7. The worst case scenario in an adjustable rate mortgage is the index rate

rising rapidly over time. You can simulate this scenario by entering an

arbitrarily large figure for the index value, provided you have a lifetime

cap on the interest rate of your loan. The calculations will then adjust

your interest rate from the start rate upto the cap, realizing your worst

nightmares in a hypothetical manner.





Each individual program will prompt you to fill in some information which it

will use in its calculations. The entries to be filled in are self-

explanatory and there is a help prompt for every entry at the bottom of the

screen.

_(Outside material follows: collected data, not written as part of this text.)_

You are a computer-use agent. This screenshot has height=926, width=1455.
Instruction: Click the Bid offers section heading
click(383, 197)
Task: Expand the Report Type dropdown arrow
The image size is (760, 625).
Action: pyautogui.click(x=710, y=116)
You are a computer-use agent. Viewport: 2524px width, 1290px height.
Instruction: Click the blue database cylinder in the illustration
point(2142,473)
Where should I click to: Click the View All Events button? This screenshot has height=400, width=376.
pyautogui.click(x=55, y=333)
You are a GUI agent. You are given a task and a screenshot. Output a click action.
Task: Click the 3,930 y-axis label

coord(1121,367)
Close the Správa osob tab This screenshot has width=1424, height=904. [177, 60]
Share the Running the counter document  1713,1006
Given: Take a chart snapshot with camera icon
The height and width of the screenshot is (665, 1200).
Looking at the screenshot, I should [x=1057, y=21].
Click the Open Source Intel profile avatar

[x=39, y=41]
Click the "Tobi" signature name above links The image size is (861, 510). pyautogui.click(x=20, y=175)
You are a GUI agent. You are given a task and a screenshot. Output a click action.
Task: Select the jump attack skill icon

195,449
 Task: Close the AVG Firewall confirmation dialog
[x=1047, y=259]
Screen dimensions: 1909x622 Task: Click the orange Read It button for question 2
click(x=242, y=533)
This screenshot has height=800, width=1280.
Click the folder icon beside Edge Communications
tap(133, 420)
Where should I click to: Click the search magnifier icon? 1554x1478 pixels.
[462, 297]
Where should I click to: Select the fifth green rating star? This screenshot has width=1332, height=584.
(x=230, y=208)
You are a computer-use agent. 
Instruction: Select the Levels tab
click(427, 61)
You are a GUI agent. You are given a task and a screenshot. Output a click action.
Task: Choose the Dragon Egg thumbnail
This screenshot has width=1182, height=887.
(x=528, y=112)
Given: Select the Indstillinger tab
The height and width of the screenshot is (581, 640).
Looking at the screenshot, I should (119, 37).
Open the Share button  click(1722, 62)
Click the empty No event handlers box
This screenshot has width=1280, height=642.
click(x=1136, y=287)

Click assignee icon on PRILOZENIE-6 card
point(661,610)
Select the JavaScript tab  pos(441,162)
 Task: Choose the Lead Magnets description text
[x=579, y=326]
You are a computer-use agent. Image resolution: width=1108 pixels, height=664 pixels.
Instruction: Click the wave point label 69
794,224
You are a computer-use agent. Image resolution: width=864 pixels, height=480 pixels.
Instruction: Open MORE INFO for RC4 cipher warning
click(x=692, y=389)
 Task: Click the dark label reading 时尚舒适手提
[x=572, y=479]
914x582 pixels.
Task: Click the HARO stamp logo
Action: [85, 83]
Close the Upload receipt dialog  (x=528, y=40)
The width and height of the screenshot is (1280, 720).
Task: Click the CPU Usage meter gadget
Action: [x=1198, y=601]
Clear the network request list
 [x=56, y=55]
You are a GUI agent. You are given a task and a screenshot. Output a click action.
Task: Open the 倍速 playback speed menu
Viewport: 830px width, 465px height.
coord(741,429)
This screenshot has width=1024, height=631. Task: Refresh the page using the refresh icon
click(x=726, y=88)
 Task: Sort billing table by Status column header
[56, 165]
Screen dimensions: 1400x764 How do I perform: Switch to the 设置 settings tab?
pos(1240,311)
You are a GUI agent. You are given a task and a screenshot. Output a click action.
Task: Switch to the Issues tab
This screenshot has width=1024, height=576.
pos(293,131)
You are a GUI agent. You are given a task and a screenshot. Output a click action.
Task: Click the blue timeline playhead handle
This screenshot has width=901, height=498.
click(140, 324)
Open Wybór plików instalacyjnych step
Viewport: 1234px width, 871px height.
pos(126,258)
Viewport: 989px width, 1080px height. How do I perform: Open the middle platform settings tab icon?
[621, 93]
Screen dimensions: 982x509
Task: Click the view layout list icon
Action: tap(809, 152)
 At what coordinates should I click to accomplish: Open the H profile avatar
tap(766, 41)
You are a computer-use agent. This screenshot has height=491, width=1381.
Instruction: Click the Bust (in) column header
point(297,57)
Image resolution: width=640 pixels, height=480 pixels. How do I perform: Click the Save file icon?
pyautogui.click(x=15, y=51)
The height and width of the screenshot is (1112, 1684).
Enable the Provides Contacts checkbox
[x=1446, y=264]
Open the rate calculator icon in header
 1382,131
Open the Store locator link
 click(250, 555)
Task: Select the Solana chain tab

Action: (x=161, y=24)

However, the prompts are explained for clarity below.


Adjustment period: The time period between successive changes in your

interest rates is known as the adjustment period.


Bottom Ratio: The sum of principal, interest, taxes and insurance charges per

month(PITI) is called the Housing Expense. The ratio of the sum of Housing

Expense and other monthly debt payments to the Gross Effective Monthly

Income is known as the Top Ratio. If your Housing Expense is $1000 per

month, monthly debt payments are $200, and your pre-tax monthly income is $4000 per month, your top ratio is

1200/4000 = 0.30.


What can be considered as monthly debt varies from state to state but in

general the debt should consist more than ten monthly payments. If your debt

is not quite monthly e.g installments, lenders have their own methods to

calculate monthly debts. Call a mortgage lender to determine their specific



Choose index (menu): The Smart Homeowner can handle adjustable rate

mortgages with the indexes listed below.


(a) 6 month treasury bill


(b) 1 year treasury bill


(c) 1 year treasury bond


(d) 3 year treasury bond


(e) Prime rate


(f) 6 month Certificate of Deposit(CD) rate


(g) 11th district cost of funds rate


The program has built in monthly history data of the above indexes from 1970

to 1990, and hence allows history (start and end) inputs within this period.

The one exception is the 11th district cost of funds, which is a more recent

index. The data on this index is from 1982 to 1990 only.


The default start and end history data are the starting year and end year of

the monthly data known to the program. If you change the value to be outside

this range, the cursor will not move to the next field.


***It is not that important if your loan is tied to an index not listed

above. As explained above, it is only the historical pattern over a certain

time period that will be mimicked to evaluate your loan. Hence, if (in your

best guess) you think that your index for the next (say) 10 years will

follow the pattern followed by (say) 3 year treasury bond between 1972 and

1982, enter 3 year treasury bond as your index. ****


Current index value: The index value determines the adjustment of your

interest rate. Your interest rate is usually the index value plus a fixed

percentage(margin) unless your rate is shielded by maximum adjustments or

maximum rate caps.


History end: This value is the ending year from which your estimated

interest rate will be calculated based on the variation in the index value

ending at this year (Please see above).


History start: This value is the starting year from which your estimated

interest rate will be calculated based on the variation in the index value

starting from this year (Please see above).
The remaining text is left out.